Generated by GPT-5-mini| ASU W. P. Carey School of Business | |
|---|---|
| Name | W. P. Carey School of Business |
| Established | 1961 |
| Type | Public business school |
| Parent | Arizona State University |
| City | Tempe |
| State | Arizona |
| Country | United States |
ASU W. P. Carey School of Business is the business school of Arizona State University located in Tempe, Arizona, offering undergraduate, graduate, and doctoral programs. The school is named after William Polk Carey following a major gift, and it operates within the Arizona Board of Regents system alongside institutions such as University of Arizona and Northern Arizona University. Its programs interface with regional institutions like the Phoenix Sky Harbor International Airport economy, national organizations such as the U.S. Small Business Administration, and international partners including INSEAD and London Business School.
Founded in 1961 as part of Arizona State College's expansion, the school evolved amid statewide initiatives by the Arizona Legislature and leadership from figures tied to Carl Hayden era infrastructure projects. During the 1970s and 1980s it expanded programs influenced by curricular trends at Harvard Business School, Wharton School, and Northwestern University's Kellogg School of Management, while forming partnerships with corporations like Intel, Honeywell, and General Dynamics. A transformative gift by W. P. Carey in the early 2000s led to naming recognition and accelerated facility development comparable to investments at Stanford Graduate School of Business and MIT Sloan School of Management; subsequent donor engagement mirrored philanthropic patterns seen with The Rockefeller Foundation and Ford Foundation. Throughout its history the school has navigated accreditation milestones paralleling institutions such as University of Michigan and Columbia Business School.
The school offers degrees from bachelor's programs to Ph.D. fields, with majors and concentrations connected to employers like Deloitte, PwC, Ernst & Young, and KPMG. Undergraduate curricula incorporate frameworks from Michael Porter and Peter Drucker while graduate programs emphasize analytics influenced by work at IBM, Google, and Amazon; executive education collaborates with entities such as General Electric and McKinsey & Company. Dual-degree pathways link to professional schools including Sandra Day O'Connor College of Law and Barrett, The Honors College, and international study options involve exchanges with National University of Singapore, University of Tokyo, and HEC Paris. Faculty appointments often intersect with scholars from University of California, Berkeley, Yale University, and University of Chicago.
Research activities are housed in centers and institutes comparable to Harvard Kennedy School centers, including initiatives focused on supply chain management akin to work at MIT Center for Transportation & Logistics, finance research reflecting themes from Federal Reserve Bank of New York, and entrepreneurship comparable to Babson College programs. Notable centers collaborate with corporations such as FedEx, UPS, and Boeing, and pursue grants from agencies like the National Science Foundation and National Institutes of Health. Research outputs appear in journals including Journal of Finance, Management Science, and Academy of Management Journal and feature scholars who have published with presses like Oxford University Press and Cambridge University Press.
The school holds accreditation from AACSB International and has received rankings from organizations including U.S. News & World Report, Financial Times, and Bloomberg Businessweek, competing regionally with University of Arizona Eller College of Management and University of California, Los Angeles Anderson School of Management. Specialty program rankings have compared its supply chain programs to those at Michigan State University and its entrepreneurship programs to Babson College, with professional outcomes monitored by employers such as Goldman Sachs and JPMorgan Chase.

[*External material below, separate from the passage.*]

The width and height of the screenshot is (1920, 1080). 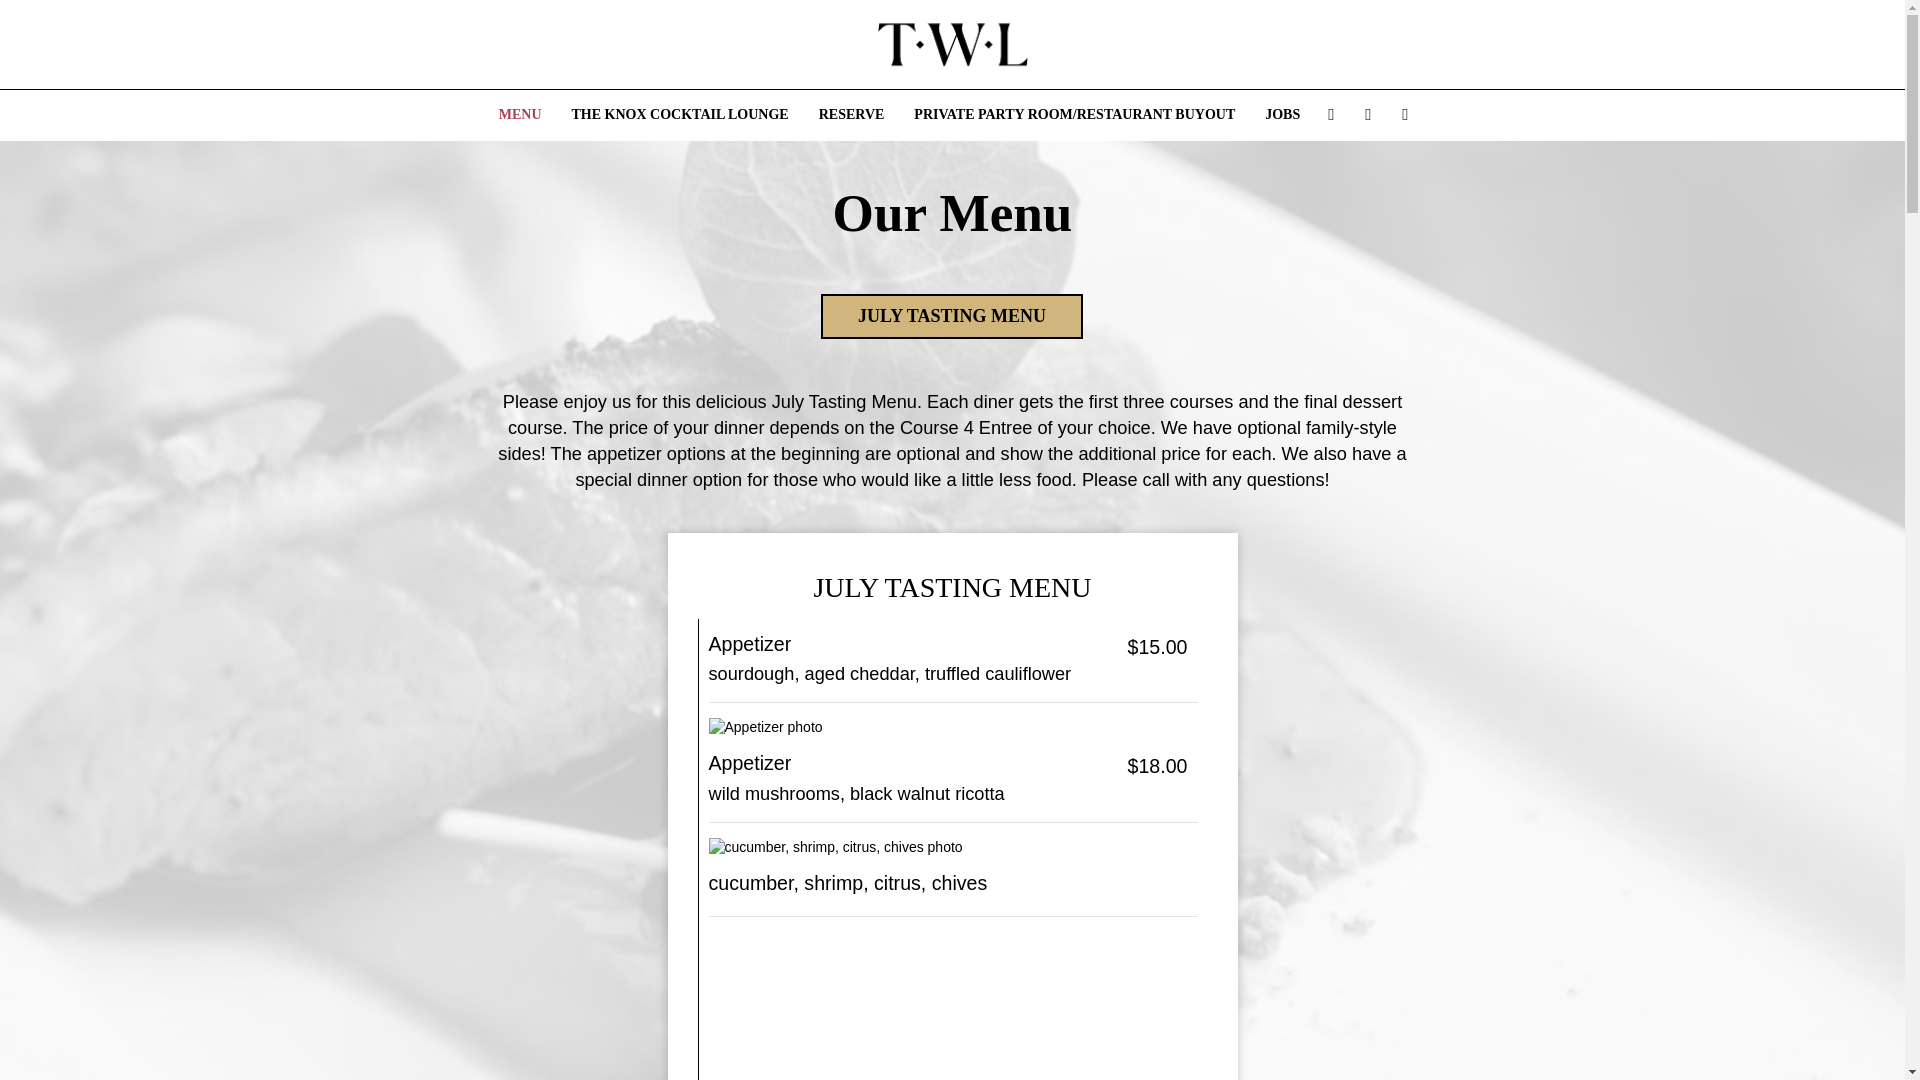 I want to click on JULY TASTING MENU, so click(x=952, y=316).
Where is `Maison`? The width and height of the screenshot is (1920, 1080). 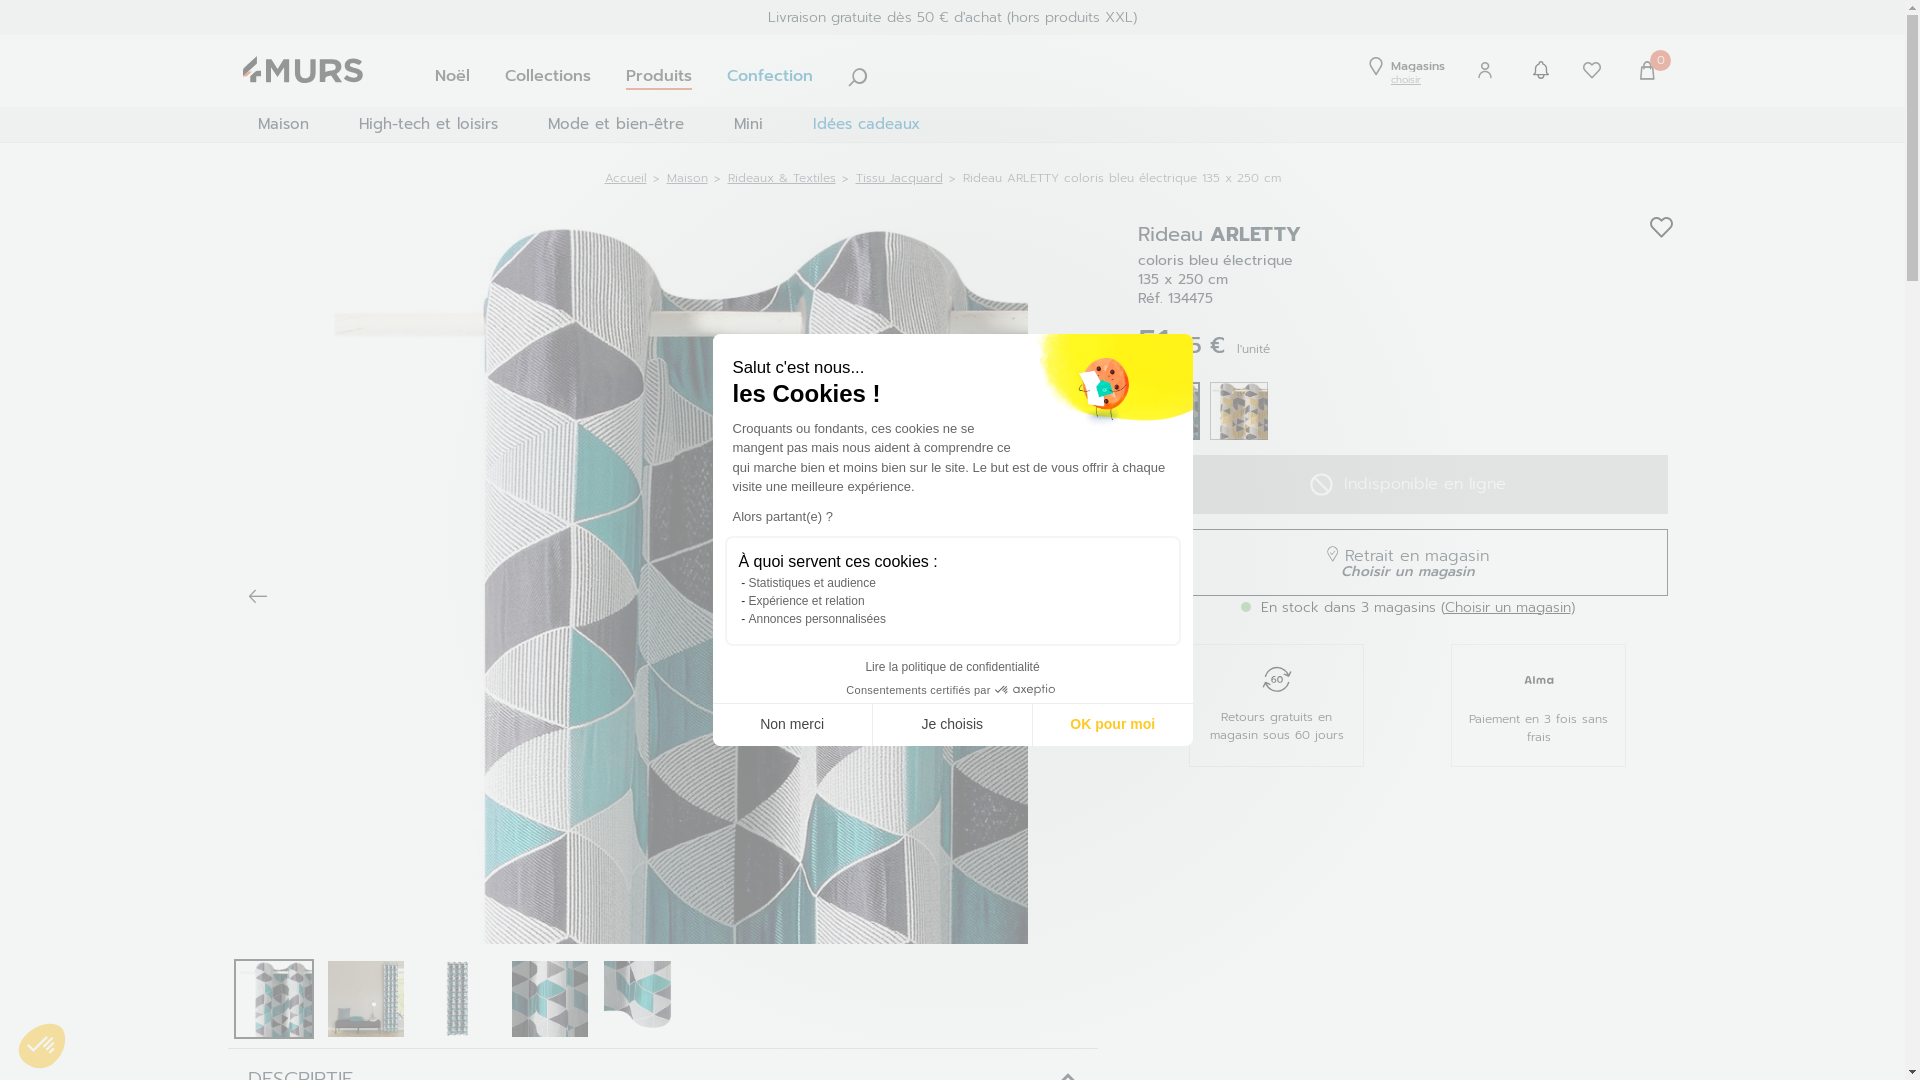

Facilities include the main business building on the Tempe campus near Arizona State University Research Park, technology-enabled classrooms comparable to those at Massachusetts Institute of Technology and collaborative spaces used by student groups like chapters of Enactus and Beta Alpha Psi. The school maintains labs and computing resources aligned with partners such as Cisco Systems and Microsoft and provides career services coordinating with recruiters from Facebook, Salesforce, and Adobe. Off-campus programs operate in locations including Phoenix and international hubs comparable to centers at Shanghai Jiao Tong University.
Student organizations encompass academic and professional groups such as student chapters of Beta Gamma Sigma, Phi Beta Lambda, and Association to Advance Collegiate Schools of Business-affiliated clubs, as well as interest organizations linked to industries represented by Intel Corporation and American Express. Competitive teams participate in case competitions sponsored by Harvard Business School and The Coca-Cola Company and in national events including DECA and National Model United Nations. Student governance interacts with university-wide bodies like the Arizona Students' Association and professional networking events attract alumni from firms such as Kaiser Permanente and Visa Inc..
Alumni and faculty include executives, entrepreneurs, and scholars who have held positions at Intel, PayPal, Banner Health, Freeport-McMoRan, and within public service roles in offices tied to Maricopa County and the State of Arizona. Faculty have published alongside researchers from Columbia University, Stanford University, and University of Pennsylvania and have received awards from organizations such as the Academy of Management and American Finance Association. Alumni networks connect with global business leaders including alumni at Procter & Gamble, Walmart, ExxonMobil, and Chevron.